Among the other notable incidents statewide, two claimed lives:
• In February 1932, the village of Eastwick near North Bend in King County was destroyed and seven people died when a slide blocked a railroad-fill culvert and water backed up into the village.
• A surge in water flow at Mud Mountain Dam on the White River near Auburn killed two children playing downstream in July 1976.
Other dam-related incidents that, according to DOE, were serious but didn't involve fatalities include:.
• On Oct. 5, 1991, water reservoirs on a steep hill above Centralia failed with no warning, immediately dumping more than three million gallons of water onto the town. Continued leakage added another five million gallons. Damage estimates reached over $3 million. No lives were lost. An entire neighborhood was flooded with water and silt.
• On Jan. 25, 1993, a dam holding back wastewater at a beef processing plant in Walla Walla County failed when snowmelt added to a high pond level and water overflowed, eventually taking out a railroad facility. Total damage and related costs were estimated at $5 million to locomotives and rail line and for an environmental cleanup. There was no spillway at the dam to handle overflow. Additionally, the earthen dam was riddled with animal burrows, which contributed to the failure when water began to top the dam.

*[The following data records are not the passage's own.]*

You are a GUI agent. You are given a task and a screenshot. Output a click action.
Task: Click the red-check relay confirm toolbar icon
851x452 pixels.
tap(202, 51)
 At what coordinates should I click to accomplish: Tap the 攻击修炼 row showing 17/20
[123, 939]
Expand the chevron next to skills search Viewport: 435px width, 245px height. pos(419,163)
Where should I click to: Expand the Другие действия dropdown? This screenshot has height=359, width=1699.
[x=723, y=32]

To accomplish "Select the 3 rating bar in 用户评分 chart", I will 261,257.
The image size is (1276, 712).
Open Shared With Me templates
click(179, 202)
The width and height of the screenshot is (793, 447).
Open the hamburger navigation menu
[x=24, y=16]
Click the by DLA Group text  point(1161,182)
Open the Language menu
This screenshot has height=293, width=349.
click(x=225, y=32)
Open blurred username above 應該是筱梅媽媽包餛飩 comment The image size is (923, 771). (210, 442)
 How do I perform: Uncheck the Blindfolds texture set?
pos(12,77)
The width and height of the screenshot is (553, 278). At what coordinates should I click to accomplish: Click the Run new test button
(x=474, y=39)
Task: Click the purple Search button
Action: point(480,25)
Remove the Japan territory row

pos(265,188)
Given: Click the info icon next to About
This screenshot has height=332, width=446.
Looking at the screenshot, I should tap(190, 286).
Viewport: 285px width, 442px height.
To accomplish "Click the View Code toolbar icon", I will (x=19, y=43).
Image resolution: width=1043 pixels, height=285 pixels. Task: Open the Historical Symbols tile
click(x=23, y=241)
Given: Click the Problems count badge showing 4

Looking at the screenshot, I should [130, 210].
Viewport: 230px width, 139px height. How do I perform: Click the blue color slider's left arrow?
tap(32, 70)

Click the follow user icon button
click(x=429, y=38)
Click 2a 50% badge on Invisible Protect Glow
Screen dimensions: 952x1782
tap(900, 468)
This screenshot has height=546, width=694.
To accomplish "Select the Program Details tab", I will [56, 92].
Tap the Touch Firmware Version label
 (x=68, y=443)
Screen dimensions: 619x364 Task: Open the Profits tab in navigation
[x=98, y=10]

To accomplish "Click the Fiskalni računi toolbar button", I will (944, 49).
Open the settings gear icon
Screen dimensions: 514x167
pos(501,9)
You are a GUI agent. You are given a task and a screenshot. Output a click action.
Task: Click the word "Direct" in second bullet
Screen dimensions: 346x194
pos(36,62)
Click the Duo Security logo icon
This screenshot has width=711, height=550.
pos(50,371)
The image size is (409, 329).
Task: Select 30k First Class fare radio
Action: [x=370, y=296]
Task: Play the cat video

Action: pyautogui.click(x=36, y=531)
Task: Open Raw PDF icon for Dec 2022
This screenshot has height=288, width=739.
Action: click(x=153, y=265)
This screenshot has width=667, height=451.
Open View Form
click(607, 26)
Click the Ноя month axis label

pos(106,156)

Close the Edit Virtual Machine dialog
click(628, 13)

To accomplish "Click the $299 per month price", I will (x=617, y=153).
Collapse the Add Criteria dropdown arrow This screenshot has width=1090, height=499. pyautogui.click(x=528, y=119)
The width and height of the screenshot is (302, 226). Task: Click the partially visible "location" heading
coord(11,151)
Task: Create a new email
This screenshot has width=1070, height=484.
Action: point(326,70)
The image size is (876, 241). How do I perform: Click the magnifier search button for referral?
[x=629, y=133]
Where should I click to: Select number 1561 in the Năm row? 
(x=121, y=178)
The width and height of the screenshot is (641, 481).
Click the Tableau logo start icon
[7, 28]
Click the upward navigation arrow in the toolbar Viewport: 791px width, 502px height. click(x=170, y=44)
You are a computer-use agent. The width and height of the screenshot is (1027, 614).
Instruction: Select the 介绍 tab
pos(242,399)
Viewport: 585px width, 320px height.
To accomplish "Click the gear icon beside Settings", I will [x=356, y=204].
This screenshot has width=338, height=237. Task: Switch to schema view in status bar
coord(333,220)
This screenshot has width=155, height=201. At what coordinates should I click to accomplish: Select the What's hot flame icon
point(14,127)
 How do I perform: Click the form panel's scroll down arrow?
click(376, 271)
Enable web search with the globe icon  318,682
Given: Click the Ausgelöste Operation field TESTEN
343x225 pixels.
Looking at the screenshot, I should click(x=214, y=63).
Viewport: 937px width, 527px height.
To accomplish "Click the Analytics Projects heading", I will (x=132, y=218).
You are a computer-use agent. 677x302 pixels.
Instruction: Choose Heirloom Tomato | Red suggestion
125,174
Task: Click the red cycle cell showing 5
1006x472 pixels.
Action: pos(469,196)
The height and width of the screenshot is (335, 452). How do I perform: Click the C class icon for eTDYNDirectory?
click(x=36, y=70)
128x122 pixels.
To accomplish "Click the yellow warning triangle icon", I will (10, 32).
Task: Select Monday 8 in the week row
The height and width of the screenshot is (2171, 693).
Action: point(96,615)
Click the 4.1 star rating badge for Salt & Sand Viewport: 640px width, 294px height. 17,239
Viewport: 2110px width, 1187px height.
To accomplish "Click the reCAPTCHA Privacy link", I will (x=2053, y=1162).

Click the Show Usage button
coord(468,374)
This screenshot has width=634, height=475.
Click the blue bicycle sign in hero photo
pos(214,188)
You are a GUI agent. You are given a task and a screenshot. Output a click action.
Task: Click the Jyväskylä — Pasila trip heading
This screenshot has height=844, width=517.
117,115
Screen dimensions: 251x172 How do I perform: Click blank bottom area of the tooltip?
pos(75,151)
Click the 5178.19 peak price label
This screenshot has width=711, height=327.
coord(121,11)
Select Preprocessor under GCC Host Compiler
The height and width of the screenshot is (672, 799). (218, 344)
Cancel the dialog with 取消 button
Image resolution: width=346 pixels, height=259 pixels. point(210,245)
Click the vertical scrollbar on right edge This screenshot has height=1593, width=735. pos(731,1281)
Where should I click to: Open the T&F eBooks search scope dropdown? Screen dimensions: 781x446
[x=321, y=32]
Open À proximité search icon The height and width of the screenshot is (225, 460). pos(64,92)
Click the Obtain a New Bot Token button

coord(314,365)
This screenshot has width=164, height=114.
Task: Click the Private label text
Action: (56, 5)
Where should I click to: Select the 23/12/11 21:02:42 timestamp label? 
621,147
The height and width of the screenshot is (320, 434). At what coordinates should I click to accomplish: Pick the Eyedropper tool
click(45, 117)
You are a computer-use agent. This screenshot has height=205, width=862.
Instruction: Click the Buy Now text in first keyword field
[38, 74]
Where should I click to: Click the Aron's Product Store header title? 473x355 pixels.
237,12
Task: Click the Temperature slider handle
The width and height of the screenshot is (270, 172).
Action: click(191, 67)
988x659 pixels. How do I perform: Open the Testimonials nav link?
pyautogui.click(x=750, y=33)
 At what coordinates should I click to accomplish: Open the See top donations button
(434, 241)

— WNPA Olympia News Bureau
WNPA Olympia Bureau
After the Oroville Dam crisis in California in February last month forced nearly 200,000 people to evacuate their California homes, Washingtonians may wonder if the dams that surround them are in danger of failing.
The good news is that dams such as Alder Dam and La Grande Dam in south Pierce County are structurally sound. The bad news is that a major earthquake could change that.
Dams in all 39 Washington counties are regulated and inspected either by the state Department of Ecology or by federal dam safety engineers.
In January 2009, a leak at the Howard A. Hanson Dam on the Green River threatened the downstream communities of Kent, Auburn, Tukwila and Renton. At that time, the U.S. Army Corps of Engineers, which is responsible for the dam's inspection and maintenance, didn't believe the structure was failing. Although danger to residents in the Green River Valley increased, there were no evacuations.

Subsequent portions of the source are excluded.